Geoffrey Kemp joins Nikolas Gvosdev for the 2022 Summer Assembly’s Middle East Update. Kemp has hosted Chautauqua’s Middle East Update since 1993. Kemp and Gvosdev last presented the update together in 2018 when they first touched on Russia’s relations in the Middle East.
This year’s conversation, earlier than previous years in the season, is at 3:30 p.m. Monday, June 27, in the Hall of Philosophy and takes a renewed focus of Russia’s role in the Middle East, as well as what the Russia-Ukraine war has meant, and will mean, for politics in the Middle East.
“The primary focus is going to be on how the Ukraine war has affected Russia’s policy in the Middle East, and how that affects Middle East politics,” said Kemp, senior director of Regional Security Programs at the Center for the National Interest.
The ongoing war in Ukraine called for a change of topics for this year’s Middle East Update.
“The invasion of Ukraine was right out of the blue, but the reason we chose to do the Middle East Update in Week One was because the theme of Week One is international relations,” Kemp said.

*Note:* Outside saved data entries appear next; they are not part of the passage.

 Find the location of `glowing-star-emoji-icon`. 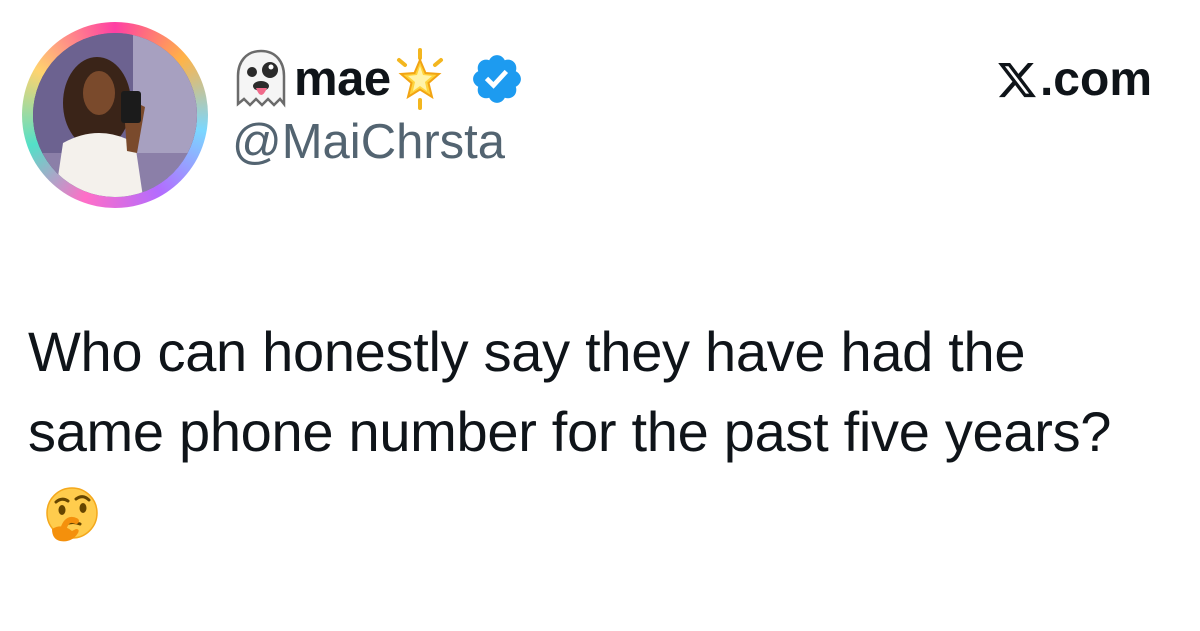

glowing-star-emoji-icon is located at coordinates (420, 79).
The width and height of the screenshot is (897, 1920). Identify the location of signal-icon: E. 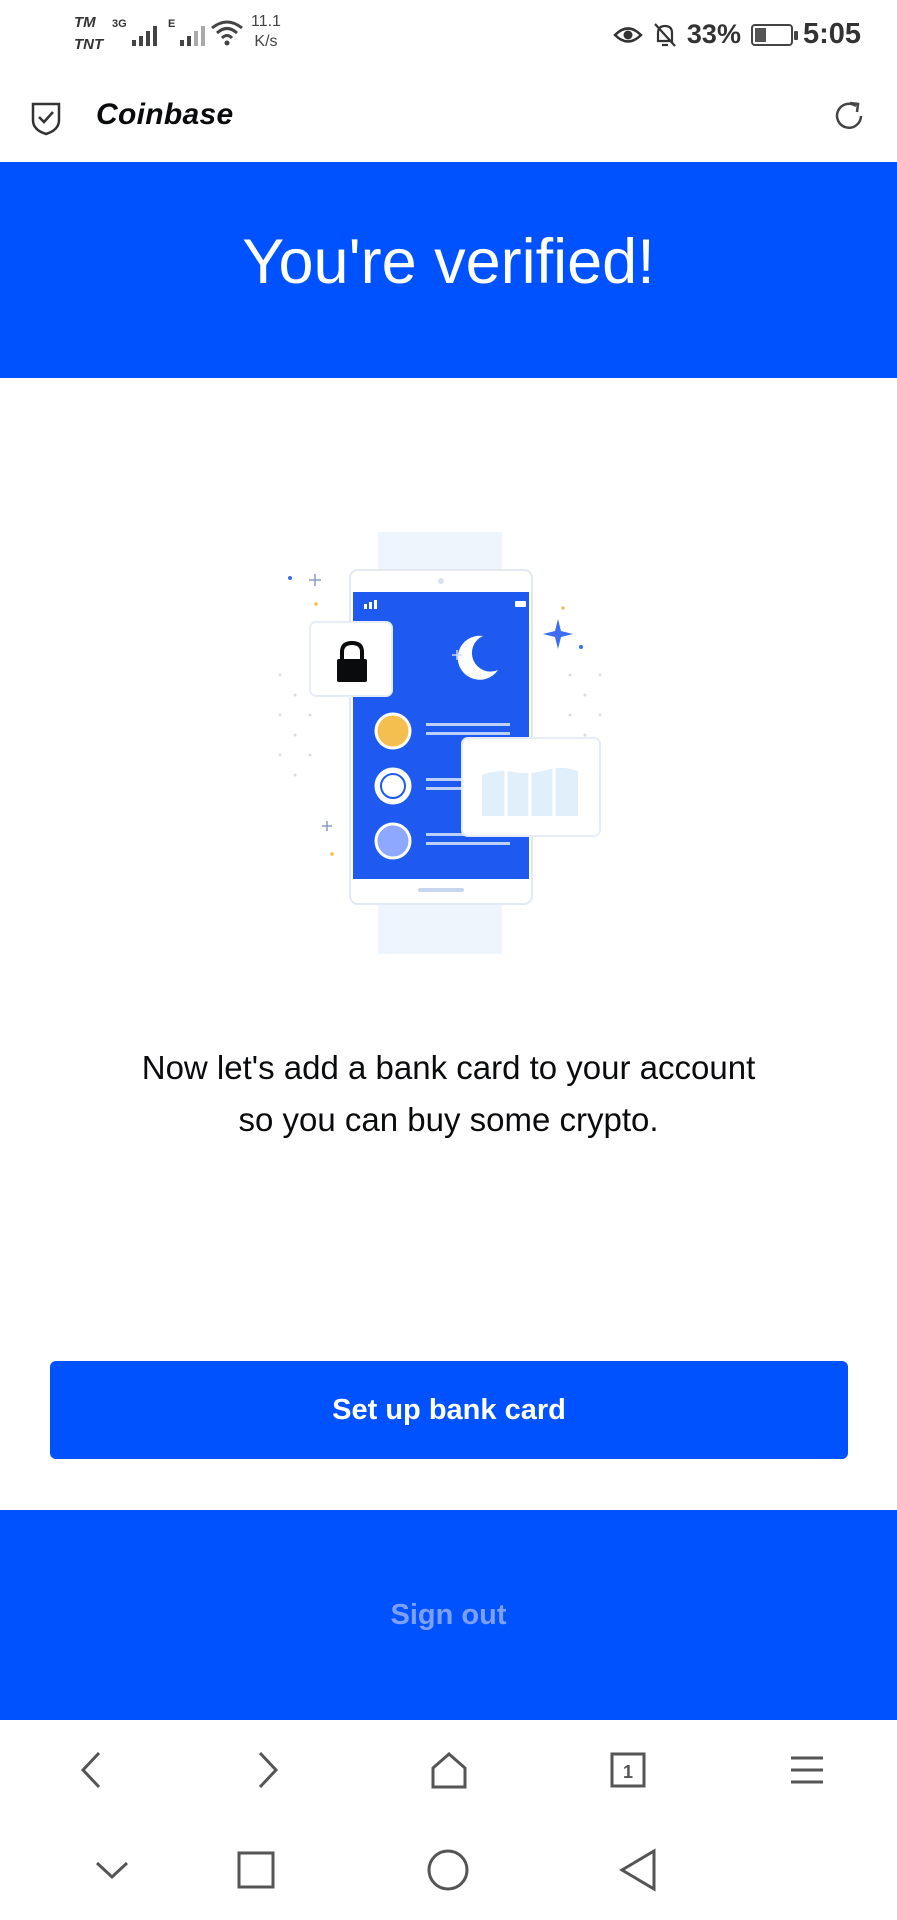
(187, 32).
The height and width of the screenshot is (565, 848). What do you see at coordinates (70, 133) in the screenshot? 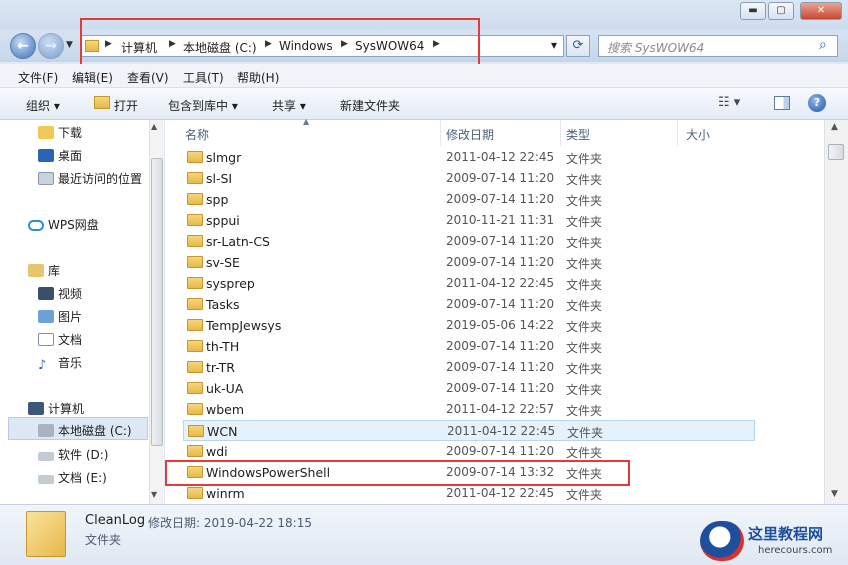
I see `nav-label: 下载` at bounding box center [70, 133].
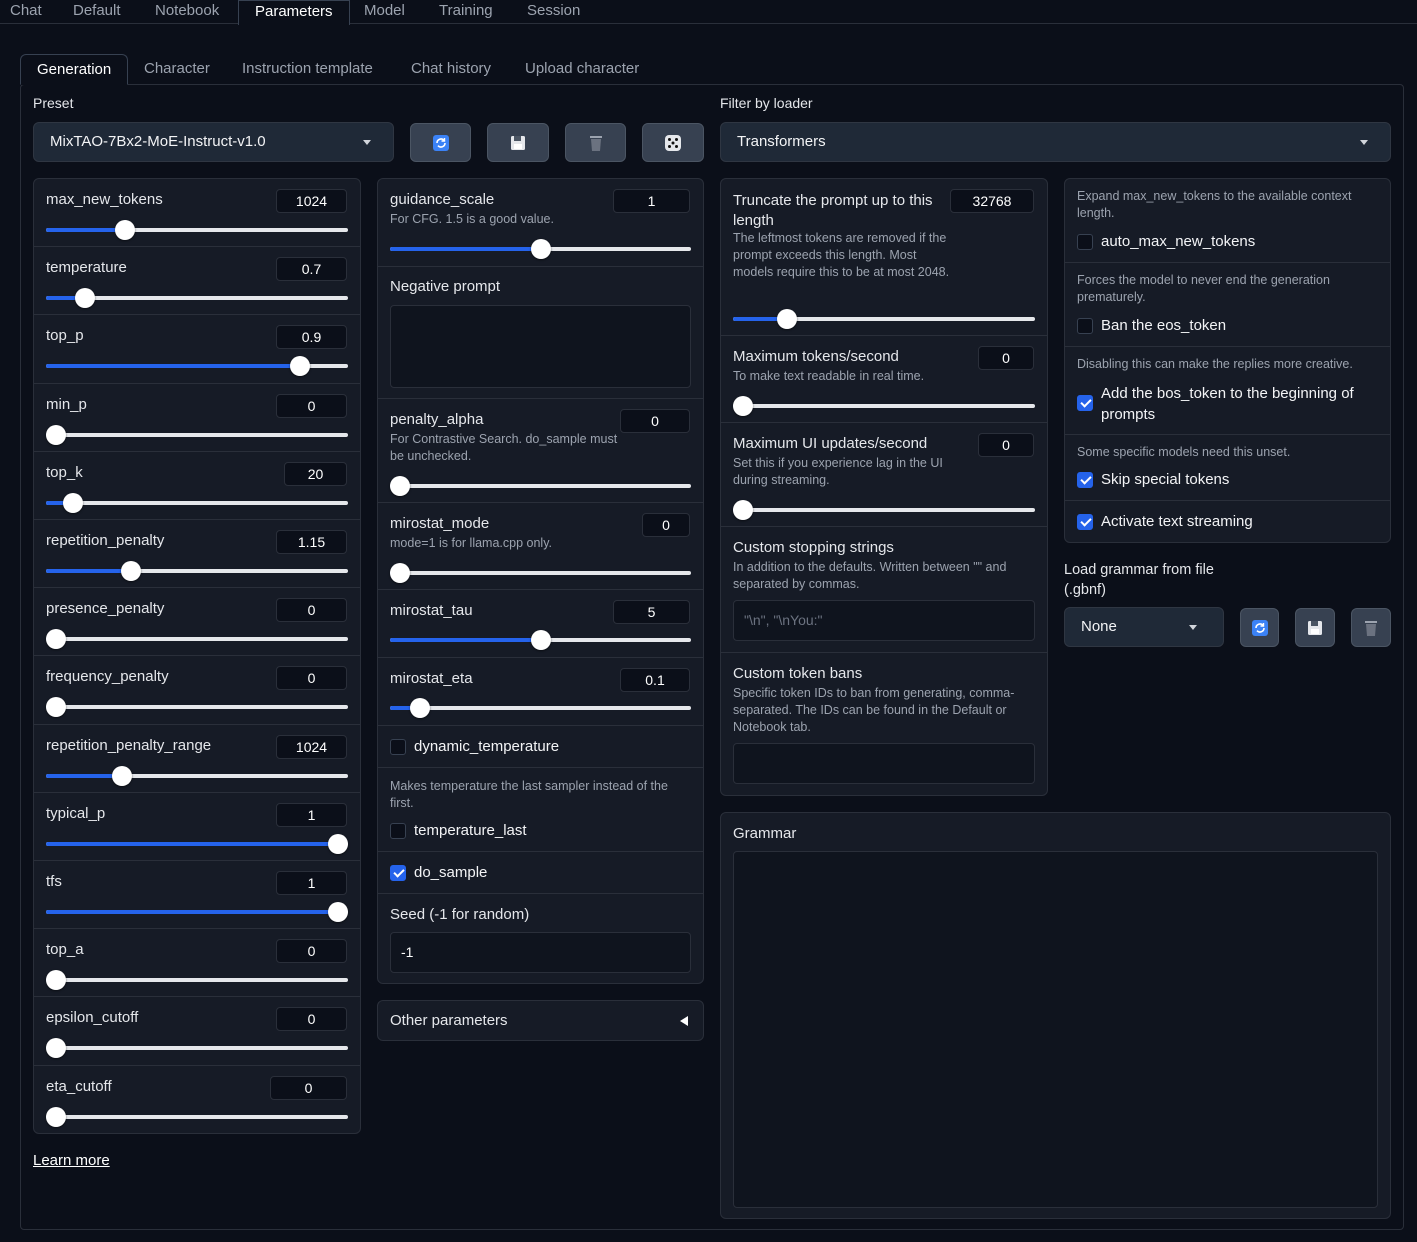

The conversation will touch on other topics, such as the shift to green energy, the Abraham Accords, the Israeli-Palenstinian conflict, and demographic changes in the region.
“We’re going to really try to get our hands around these major disruptions — COVID-19 and war in Ukraine — that have occurred since we were last in Chautauqua,” said Gvosdev, professor of national security affairs at U.S. Naval War College. “The world of 2022 is fundamentally changed from the world of 2018. We’re entering into uncharted waters.”
In 2018, Gvosdev discussed the importance of oil and other fossil fuels in both Russia and the Middle East, and how it relates to the rest of the world. The United States continues to call for sanctions on Russia as the war in Ukraine continues, and on Iran, regarding the Iran Nuclear Deal, Gvosdev said.
“(The) tradition has been, the United States can really insist on strong sanctions on Iran, or strong sanctions on Russia, (but) it really can’t sanction both simultaneously because Europe and other regions of the world need energy,” Gvosdev said. “If they’re asked not to get it from Russia, then Iran becomes one of the alternative suppliers.”
The question of energy sits in the center of everything, Gvosdev said, as it impacts the Iran Nuclear Deal, human rights, and Middle East relations with the United States and Russia.
With the war in Ukraine, economies need energy now, especially in oil and natural gas. Russia will likely take the less lucrative energy markets, while Middle Eastern producers will take the majority of the more profitable markets in the west, Gvosdev said.
“You have these pressures of economies, particularly in Europe, that are going to be squeezed for energy over the upcoming years, depending on how things turn out in Ukraine,” he said. “That energy is going to have to come from the Middle East.”
As more of the world embraces the green energy movement, demand for fossil fuels has decreased. The U.S. and others have used moving toward greener energy to distance themselves from Middle Eastern resources. But due to the war in Ukraine and worldwide shortages, that movement has been hampered.
“Europeans are going to start burning more coal to make up for shortages in natural gas,” Gvosdev said. “We’re probably going to see a reversion away from some of the climate targets, which is going to wipe out any of the advantages we made during the COVID-19 pandemic.”
Because the situation in the Middle East, war in Ukraine, and a pathway to cleaner energy are all continuously changing, Gvosdev believes there isn’t a clear solution. Within the Middle East itself, and in the greater sense of the world, “it very much is in flux,” he said.